Conference participants discussed the typical gross and histopathologic findings as well the pathogenesis of cholesterol granulomas, all of which are discussed in the contributors excellent summary. Conference participants also used this case as an opportunity to review the anatomy of the ventricular system of the brain. There is one lateral ventricle within each cerebral hemisphere, each of which communicates with the third ventricle through an interventricular foramen. The third ventricle is a narrow chamber that lies along the midline, between the two thalami in the diencephalon; it communicates with the fourth ventricle in the hindbrain through the mesencephalic aquaduct. The fourth ventricle communicates with the central canal of the spinal cord and the subarachnoid space via lateral recesses and apertures. This system of cavities through which cerebrospinal fluid (CSF) flows is lined by ependymal epithelial cells. Tela choroidea, (an area in which nervous tissue is absent and pia mater contacts the ependymal cells directly) forms a portion of the floor of the lateral ventricles and roof of the third and fourth ventricles. It gives rise to the choroid plexuses, which are composed of ependymal cells and microvascular proliferations. The choroid plexuses project into each ventricle, where they produce CSF via secretion and ultrafiltration.(1)
1. Fletcher TF. Spinal cord and meninges. In: Evans HE, ed. Millers Anatomy of the Dog. 3rd ed. Philadelphia PA: Saunders Elsevier; 1993:824-826.
2. Jones TC, Hunt RD, King NW. The nervous system. In: Veterinary Pathology. 6th ed.
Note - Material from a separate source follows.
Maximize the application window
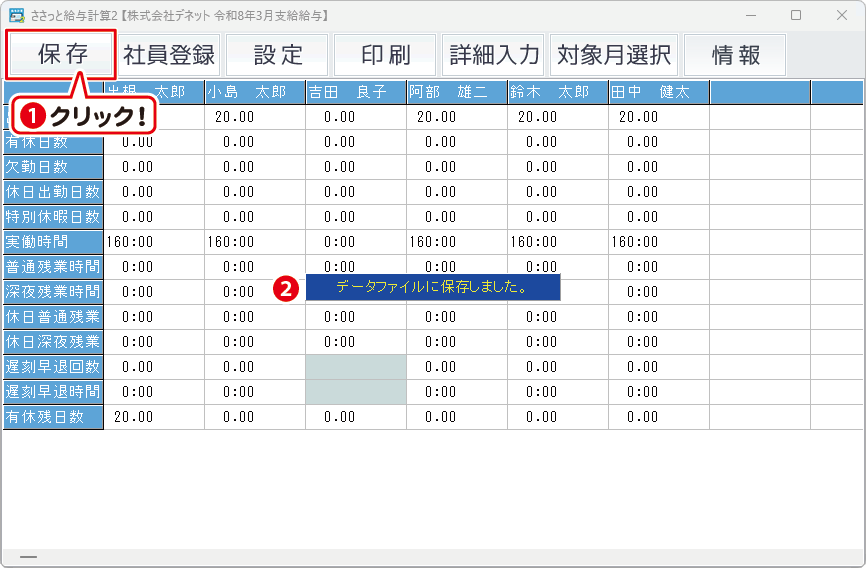The width and height of the screenshot is (866, 568). tap(795, 15)
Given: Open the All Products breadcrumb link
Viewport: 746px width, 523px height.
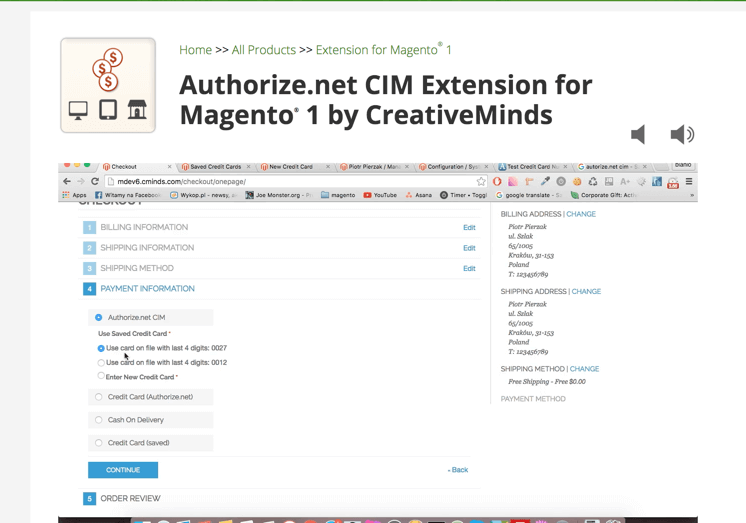Looking at the screenshot, I should coord(263,50).
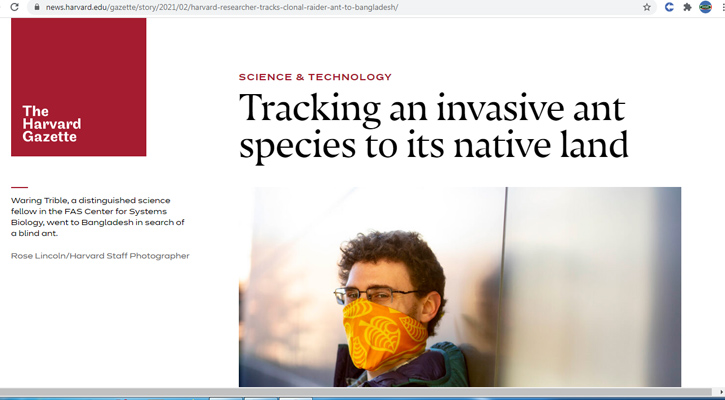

Baltimore, MD: Lippincott Williams & Wilkins; 1997:1286, 1291-2.
3. Jubb KVF, Kennedy PC, Palmer N. Nervous system. In: Maxie MG, ed. Pathology of Domestic Animals. Vol. 1. Philadelphia, PA: Elsevier Saunders, 2007:345-6.
4. McGavin DM, Zachary JF. Pathologic Basis of Veterinary Disease. 4th ed. St. Louis, MO: Mosby; 2007:47, 922.
5. McGavin, Carlton & Zachary. The nervous system. In: Thomsons Special Veterinary Pathology. 3rd ed. St. Louis, MO: Mosby; 2001:448-449.
6. Moulton JE. Tumors in Domestic Animals, 3rd ed. Berekley, CA: University of California Press, 1990:647.
7. Summers B, Cummings J, de Lahunta A. Neuropathology of aging. In: Veterinary Neuropathology. St. Louis, MO: Mosby; 1995:49-53.